» Records for this task
▼

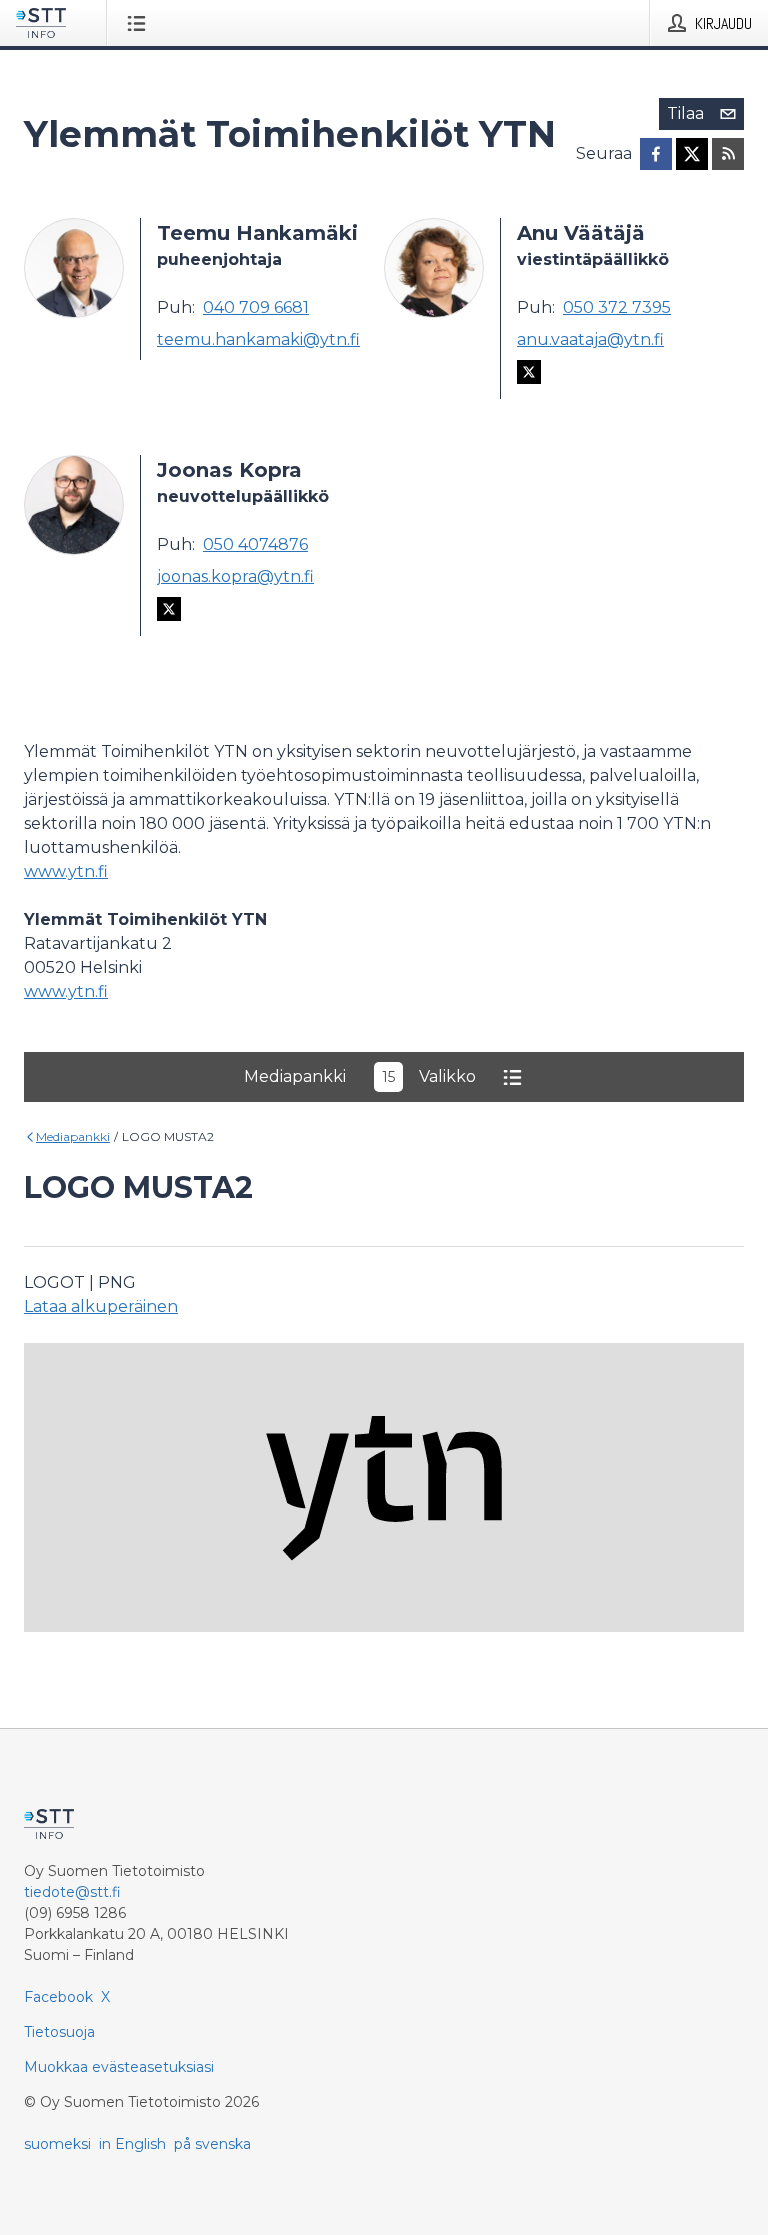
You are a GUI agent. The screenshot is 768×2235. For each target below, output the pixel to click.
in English (132, 2144)
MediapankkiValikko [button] (360, 1076)
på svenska (212, 2144)
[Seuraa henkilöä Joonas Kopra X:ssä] (169, 612)
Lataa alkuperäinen (101, 1306)
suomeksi (57, 2144)
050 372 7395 (617, 307)
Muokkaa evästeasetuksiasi (119, 2067)
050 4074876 (255, 544)
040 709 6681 (256, 307)
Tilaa (685, 113)
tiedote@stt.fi (72, 1892)
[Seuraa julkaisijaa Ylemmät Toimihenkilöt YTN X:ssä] (692, 154)
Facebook (58, 1997)
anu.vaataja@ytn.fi (590, 339)
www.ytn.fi (66, 871)
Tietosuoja (59, 2032)
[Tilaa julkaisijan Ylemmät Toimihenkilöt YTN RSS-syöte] (728, 154)
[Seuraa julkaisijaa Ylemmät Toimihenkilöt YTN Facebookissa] (656, 154)
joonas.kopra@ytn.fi (235, 576)
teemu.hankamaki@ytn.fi (258, 339)
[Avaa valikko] (140, 23)
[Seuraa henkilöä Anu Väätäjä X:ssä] (529, 375)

▲

» Work task
When the string "Ylemmät" occurs in a line of the material, that line belongs in the answer.

» Written solution
[Seuraa julkaisijaa Ylemmät Toimihenkilöt YTN X:ssä] (692, 154)
[Tilaa julkaisijan Ylemmät Toimihenkilöt YTN RSS-syöte] (728, 154)
[Seuraa julkaisijaa Ylemmät Toimihenkilöt YTN Facebookissa] (656, 154)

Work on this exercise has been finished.